Technical details and proof-of-concept information can be found in the Exploit-DB #48794 advisory and the VulnCheck Advisory for ShareMouse.
Detection Methods for CVE-2020-36991
Indicators of Compromise
- Presence of unexpected executables in C:\ root directory, particularly Program.exe
- Unusual executable files in paths that could intercept unquoted service paths
- Service-related process execution from unexpected locations
- Suspicious child processes spawned from ShareMouse service context
Detection Strategies
- Monitor for file creation events in C:\ and other sensitive directories using endpoint detection tools
- Audit Windows service configurations for unquoted paths using tools like wmic service get name,pathname
- Implement file integrity monitoring on system directories commonly targeted by this attack class
- Review service startup logs for unexpected executable paths or failures
Monitoring Recommendations
- Enable Windows Event Log monitoring for service start/stop events (Event IDs 7035, 7036)

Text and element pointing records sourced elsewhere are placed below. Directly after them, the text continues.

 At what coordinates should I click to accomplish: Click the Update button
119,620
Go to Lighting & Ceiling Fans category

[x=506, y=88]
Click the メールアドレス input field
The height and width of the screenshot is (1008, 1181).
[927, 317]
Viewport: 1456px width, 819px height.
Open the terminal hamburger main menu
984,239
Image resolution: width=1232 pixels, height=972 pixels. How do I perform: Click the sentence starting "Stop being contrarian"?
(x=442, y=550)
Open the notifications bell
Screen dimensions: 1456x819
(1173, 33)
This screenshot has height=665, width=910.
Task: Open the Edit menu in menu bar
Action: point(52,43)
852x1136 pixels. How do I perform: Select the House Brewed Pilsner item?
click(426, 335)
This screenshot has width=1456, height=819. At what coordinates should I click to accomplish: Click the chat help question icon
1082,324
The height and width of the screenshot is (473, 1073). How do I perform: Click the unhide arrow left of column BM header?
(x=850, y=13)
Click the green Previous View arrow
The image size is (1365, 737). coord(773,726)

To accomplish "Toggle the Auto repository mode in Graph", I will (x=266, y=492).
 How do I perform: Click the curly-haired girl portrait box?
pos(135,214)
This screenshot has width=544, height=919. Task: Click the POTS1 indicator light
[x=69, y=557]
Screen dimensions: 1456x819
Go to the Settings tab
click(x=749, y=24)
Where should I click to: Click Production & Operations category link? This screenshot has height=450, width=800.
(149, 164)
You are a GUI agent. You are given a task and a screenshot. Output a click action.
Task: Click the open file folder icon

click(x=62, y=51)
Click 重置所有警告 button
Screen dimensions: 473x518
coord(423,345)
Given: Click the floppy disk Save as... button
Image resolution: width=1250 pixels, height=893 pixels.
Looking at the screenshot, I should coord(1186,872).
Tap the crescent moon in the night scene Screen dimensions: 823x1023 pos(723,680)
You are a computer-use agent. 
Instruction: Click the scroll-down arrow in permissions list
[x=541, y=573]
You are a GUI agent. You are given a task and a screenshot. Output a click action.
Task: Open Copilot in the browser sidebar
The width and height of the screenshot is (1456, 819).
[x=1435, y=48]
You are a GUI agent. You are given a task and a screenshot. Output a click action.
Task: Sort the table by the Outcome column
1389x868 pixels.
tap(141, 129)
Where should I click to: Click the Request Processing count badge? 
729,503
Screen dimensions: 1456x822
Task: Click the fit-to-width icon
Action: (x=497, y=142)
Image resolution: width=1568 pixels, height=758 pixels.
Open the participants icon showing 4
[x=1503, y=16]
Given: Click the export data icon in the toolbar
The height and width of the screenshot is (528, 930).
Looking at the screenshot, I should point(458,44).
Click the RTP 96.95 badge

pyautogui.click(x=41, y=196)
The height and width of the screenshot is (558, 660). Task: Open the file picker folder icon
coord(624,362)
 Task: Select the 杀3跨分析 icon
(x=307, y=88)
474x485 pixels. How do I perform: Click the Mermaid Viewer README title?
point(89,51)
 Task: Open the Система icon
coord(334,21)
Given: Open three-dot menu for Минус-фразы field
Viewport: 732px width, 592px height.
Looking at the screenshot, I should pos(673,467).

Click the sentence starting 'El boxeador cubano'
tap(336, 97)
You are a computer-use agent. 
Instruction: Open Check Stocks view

- Configure alerts for new executable files created in system root directories
- Monitor process creation events for processes running with SYSTEM privileges from unusual paths
- Implement behavioral detection for privilege escalation patterns
How to Mitigate CVE-2020-36991
Immediate Actions Required
- Audit the ShareMouse service path in the Windows registry and add quotation marks around the path if unquoted
- Verify ShareMouse installation and update to the latest available version from the ShareMouse Official Site
- Remove any suspicious executables from C:\ and other directories that could intercept the service path
- Consider temporarily disabling the ShareMouse service until remediation is complete
Patch Information
Organizations should check the ShareMouse Official Site for the latest version and any security updates that address this unquoted service path vulnerability. Review the VulnCheck Advisory for ShareMouse for additional guidance.
Workarounds
- Manually correct the service path in the Windows registry by enclosing it in quotation marks
- Restrict write permissions on directories that could be exploited (e.g., C:\)
- Implement application whitelisting to prevent execution of unauthorized binaries
- Use Group Policy to enforce proper service path configurations across the organization
# Registry fix to quote the service path
# Run as Administrator in PowerShell
$servicePath = (Get-ItemProperty -Path "HKLM:\SYSTEM\CurrentControlSet\Services\ShareMouse*" -Name ImagePath -ErrorAction SilentlyContinue).ImagePath
if ($servicePath -and $servicePath -notmatch '^".*"$') {
Write-Host "Unquoted path detected - manual remediation required"
}
Disclaimer: This content was generated using AI. While we strive for accuracy, please verify critical information with official sources.